Whether you're thinking about entering our competition or just looking to learn a bit more about the joys of tasting wine, we've put together a few handy tips...

What is your palate?

It’s all about the taste buds. Your mouth is filled with these little receptors; they govern how you prepare your morning coffee, what to have on your pizza and which chocolates to save in the box until last.

What is wine tasting?

Wine tasting has a reputation for being elitist and complicated, but it really isn’t; it’s easy, fun and anyone can do it. Think of it as drinking in slow motion, with additional thinking. It allows you to break the wine down so that you can remember it, compare it to others you’ve tried, assess its quality and work out if you want to further explore that style.
Just like fashion, sport, art, films - anything really - the more you get to know it, the more enjoyment and appreciation you will get in return. So what’s the first step?

Step 1 - Look

You often see professional wine tasters staring into a glass of wine as if searching for the answer in a crystal ball. This is because it’s possible to tell all sorts of things, like the age, grape variety or alcohol and sugar levels, just by looking. But, in reality, this is just a parlour game and you can come by the same information far quicker by looking at the label. This also allows you to crack on to Step 2 sooner, which brings you closer to actually drinking some wine. We’re going to be meanies though and deprive you the luxury of labels, as The Palate will be series of blind tastings. The main reason for looking at the wine is just to make sure it’s in good condition, i.e. not cloudy, lumpy or blue.
All good? Then let’s move on

Step 2 - Smell

Next we swirl the wine gently around the glass. This is done because it makes us look debonair and knowledgeable, and also because it draws air into the wine, releasing and intensifying the aromas, making it easier to smell. Although it’s rare, if a wine smells of dirty, wet socks, there might be a problem with the cork. So we take a quick sniff, just to check and prevent us putting tainted wine into our mouths.

__________

What to work on
A: In the wine tasting guide, what is the main reason for looking at the wine?
B: Using the wine tasting guide, explain why the wine is swirled around the glass before smelling it.
The data after this point isn't needed.

__________

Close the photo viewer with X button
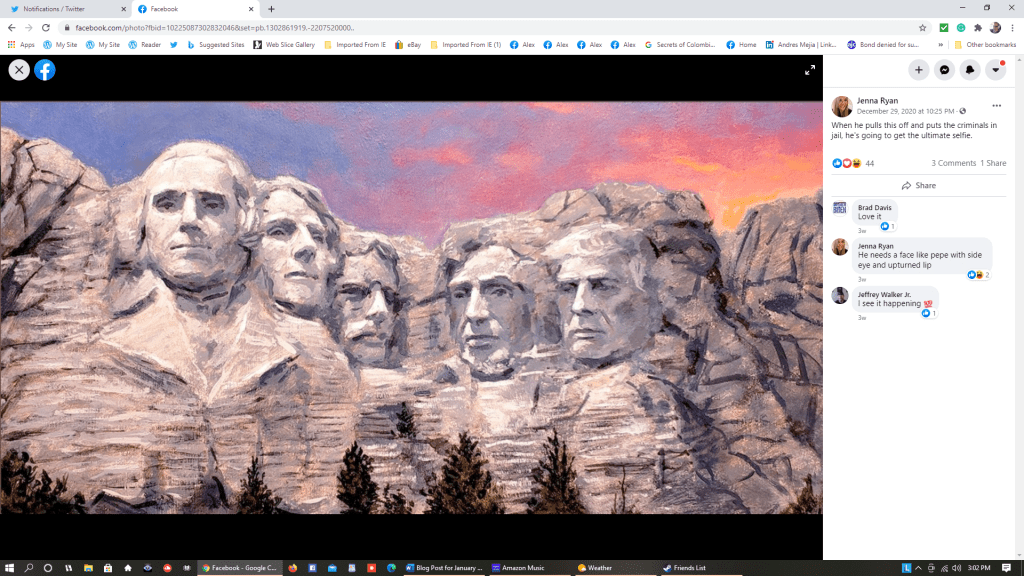pyautogui.click(x=19, y=70)
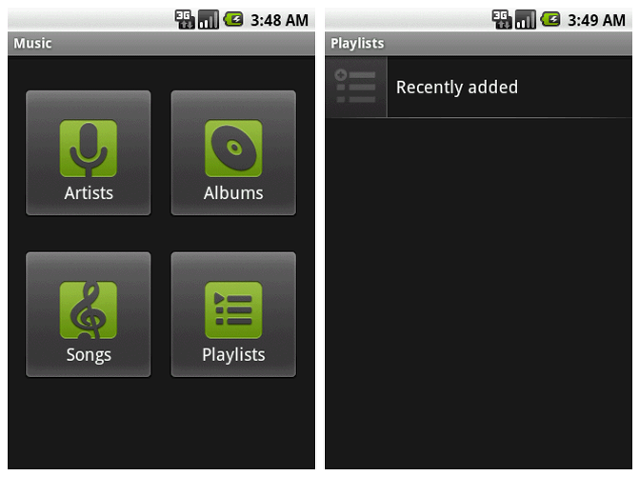
Task: Tap the treble clef Songs icon
Action: pyautogui.click(x=88, y=310)
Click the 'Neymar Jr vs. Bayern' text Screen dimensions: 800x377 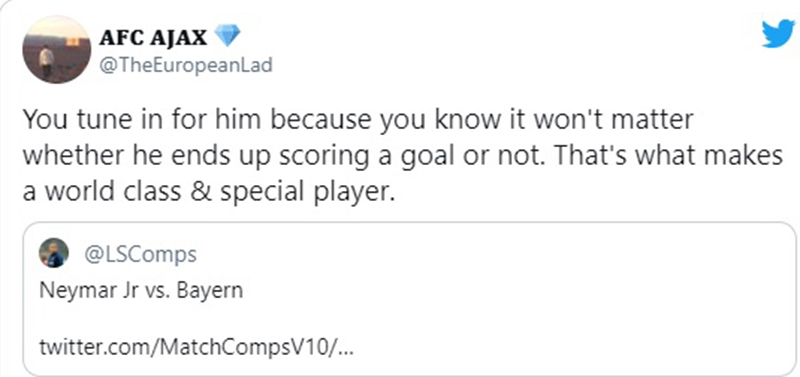(x=141, y=291)
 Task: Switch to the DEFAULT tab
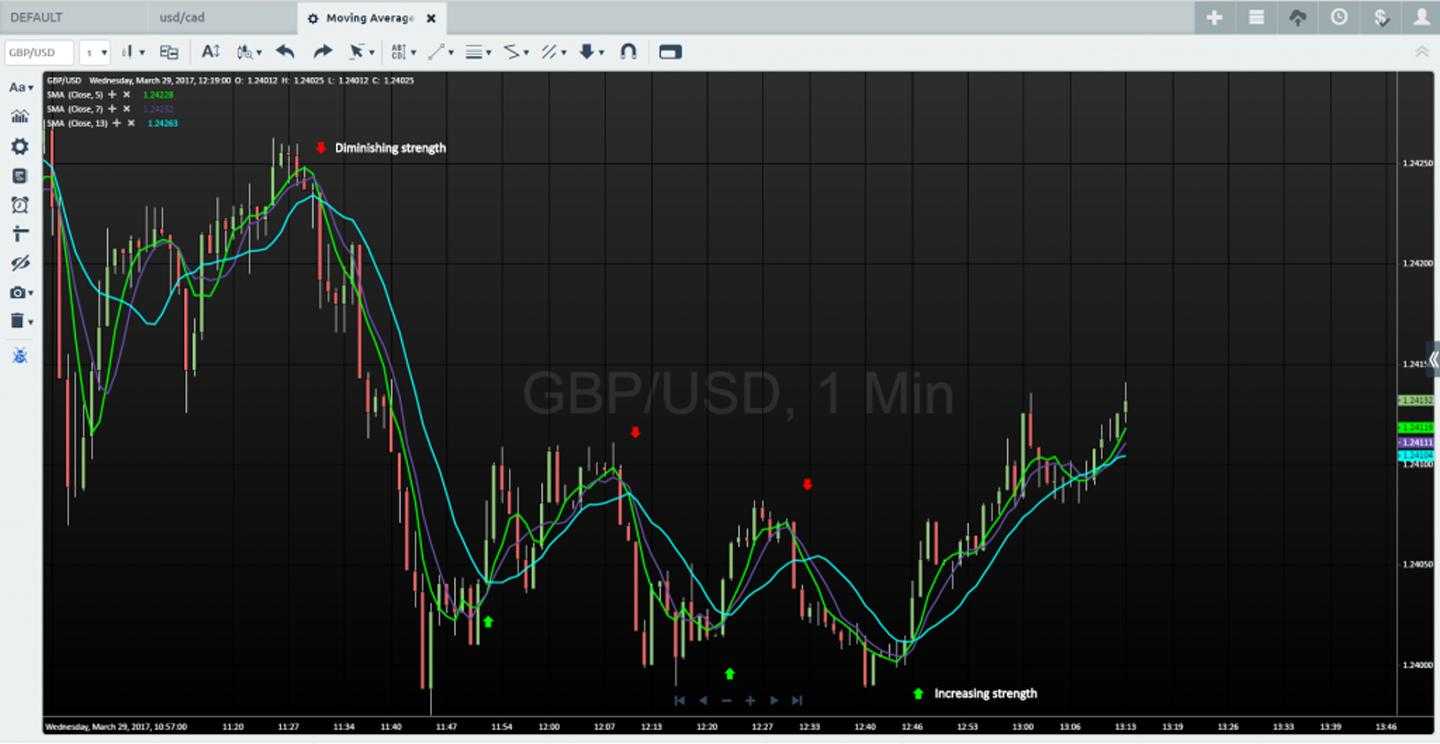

__________

Final answers
A: To make sure it's in good condition, meaning not cloudy, lumpy or blue.

B: Swirling draws air into the wine, which releases and intensifies its aromas and makes it easier to smell. The guide also says, jokingly, that swirling makes the taster look debonair and knowledgeable.